Empty gift wrapped boxes – isn’t it great how a seemingly harmless Christmas decoration can act so well as an analogy for the human condition, sending you tumbling into the abysmal depths of an existential crisis? Beautiful and shiny on the outside, sturdy-looking, deceptively full of promise even, but dark, bare and empty on the inside. Ah the joys of the holidays.
Speaking of shattered illusions, as you might have picked up on if you read any of the national papers, Imperial released a report that is the equivalent of taking an axe and hacking into all your beautifully gift-wrapped Christmas gifts and spilling out all their contents for everyone to see during a formal dinner at your parents house. During the American Psycho inspired mental breakdown, you hack into some great gifts, like that virtual reality headset you’ve been waiting all year for. You also hack into some expected presents such as socks, underwear and a pair of fuzzy bunny slippers. But then you also hack into all those empty gift-wrapped boxes, shattering the illusion of opulence and excess and embarrassing your family, though everyone already knew that half the gifts under the tree were just for show.

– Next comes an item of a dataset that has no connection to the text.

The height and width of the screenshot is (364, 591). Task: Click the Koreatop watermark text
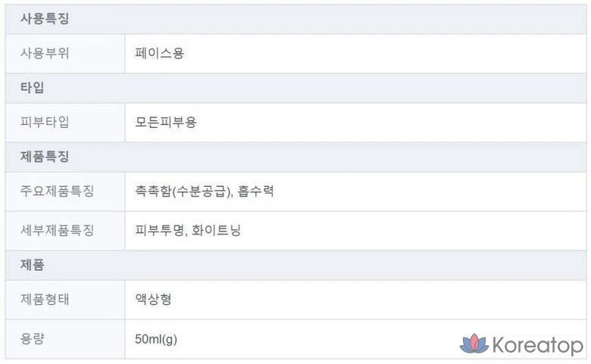click(x=537, y=346)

This is our last issue of term, and it’s stupidly thick again to keep you company over the winter break, or at the very least to keep you warm if you live in Evelyn Gardens and your heating fails you again.
Inside this super-spesh edition, you will find the best and worst of 2016. You will laugh and you will cry but predominantly you’ll probably just stare blankly at the pages wondering what is wrong with the paper, your life, and the world in general.
So from everyone here at felix, happy holidays and don’t forget to take a break. You’ve earned it. Unless you’re a fresher, in which case you haven’t earned nothin’ yet.